(Dataset entries)

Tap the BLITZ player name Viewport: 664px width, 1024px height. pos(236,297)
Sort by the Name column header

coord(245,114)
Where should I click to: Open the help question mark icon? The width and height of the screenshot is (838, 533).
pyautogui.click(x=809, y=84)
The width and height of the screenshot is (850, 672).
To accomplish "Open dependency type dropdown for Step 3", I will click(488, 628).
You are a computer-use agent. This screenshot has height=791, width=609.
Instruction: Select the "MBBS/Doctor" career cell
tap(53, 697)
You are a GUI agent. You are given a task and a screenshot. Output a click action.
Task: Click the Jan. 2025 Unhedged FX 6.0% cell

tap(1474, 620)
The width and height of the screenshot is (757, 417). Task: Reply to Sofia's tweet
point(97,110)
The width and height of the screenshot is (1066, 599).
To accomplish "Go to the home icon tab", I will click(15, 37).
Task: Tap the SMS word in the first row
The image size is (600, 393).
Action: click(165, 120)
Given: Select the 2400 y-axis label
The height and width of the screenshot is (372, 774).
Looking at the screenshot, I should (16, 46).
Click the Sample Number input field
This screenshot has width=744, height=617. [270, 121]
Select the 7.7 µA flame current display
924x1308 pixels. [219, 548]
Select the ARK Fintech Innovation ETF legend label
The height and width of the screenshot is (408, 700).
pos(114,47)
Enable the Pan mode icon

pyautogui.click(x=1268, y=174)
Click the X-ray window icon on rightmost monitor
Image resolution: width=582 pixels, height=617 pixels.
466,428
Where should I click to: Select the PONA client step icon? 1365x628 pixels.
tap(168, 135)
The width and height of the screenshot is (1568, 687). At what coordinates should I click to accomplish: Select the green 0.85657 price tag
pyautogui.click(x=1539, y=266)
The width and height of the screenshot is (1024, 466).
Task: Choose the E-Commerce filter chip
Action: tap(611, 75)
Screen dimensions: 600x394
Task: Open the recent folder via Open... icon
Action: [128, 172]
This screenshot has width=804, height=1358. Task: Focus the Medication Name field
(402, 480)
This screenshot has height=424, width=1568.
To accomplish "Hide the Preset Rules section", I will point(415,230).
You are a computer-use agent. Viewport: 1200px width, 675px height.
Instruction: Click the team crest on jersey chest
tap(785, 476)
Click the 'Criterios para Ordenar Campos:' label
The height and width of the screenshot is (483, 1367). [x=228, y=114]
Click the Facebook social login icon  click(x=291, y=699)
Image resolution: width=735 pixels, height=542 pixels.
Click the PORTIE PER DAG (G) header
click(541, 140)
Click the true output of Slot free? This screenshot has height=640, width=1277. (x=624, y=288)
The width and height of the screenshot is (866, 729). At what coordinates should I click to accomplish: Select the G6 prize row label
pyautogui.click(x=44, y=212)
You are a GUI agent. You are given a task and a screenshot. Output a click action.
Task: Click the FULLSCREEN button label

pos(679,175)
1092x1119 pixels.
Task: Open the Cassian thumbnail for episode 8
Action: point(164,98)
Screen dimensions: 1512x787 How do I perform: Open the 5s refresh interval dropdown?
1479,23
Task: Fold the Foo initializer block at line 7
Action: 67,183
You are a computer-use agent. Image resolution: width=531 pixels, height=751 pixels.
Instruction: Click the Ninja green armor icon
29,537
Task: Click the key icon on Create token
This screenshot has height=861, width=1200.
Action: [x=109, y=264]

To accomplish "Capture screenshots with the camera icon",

## Task objective
All lines above from the one with "Enable the Pan mode icon" to the one with "You are a computer-use agent. Viewport: 1200px", inclusive, should be copied exactly, and no other lines.

## Response
Enable the Pan mode icon

pyautogui.click(x=1268, y=174)
Click the X-ray window icon on rightmost monitor
Image resolution: width=582 pixels, height=617 pixels.
466,428
Where should I click to: Select the PONA client step icon? 1365x628 pixels.
tap(168, 135)
The width and height of the screenshot is (1568, 687). At what coordinates should I click to accomplish: Select the green 0.85657 price tag
pyautogui.click(x=1539, y=266)
The width and height of the screenshot is (1024, 466).
Task: Choose the E-Commerce filter chip
Action: tap(611, 75)
Screen dimensions: 600x394
Task: Open the recent folder via Open... icon
Action: [128, 172]
This screenshot has width=804, height=1358. Task: Focus the Medication Name field
(402, 480)
This screenshot has height=424, width=1568.
To accomplish "Hide the Preset Rules section", I will point(415,230).
You are a computer-use agent. Viewport: 1200px width, 675px height.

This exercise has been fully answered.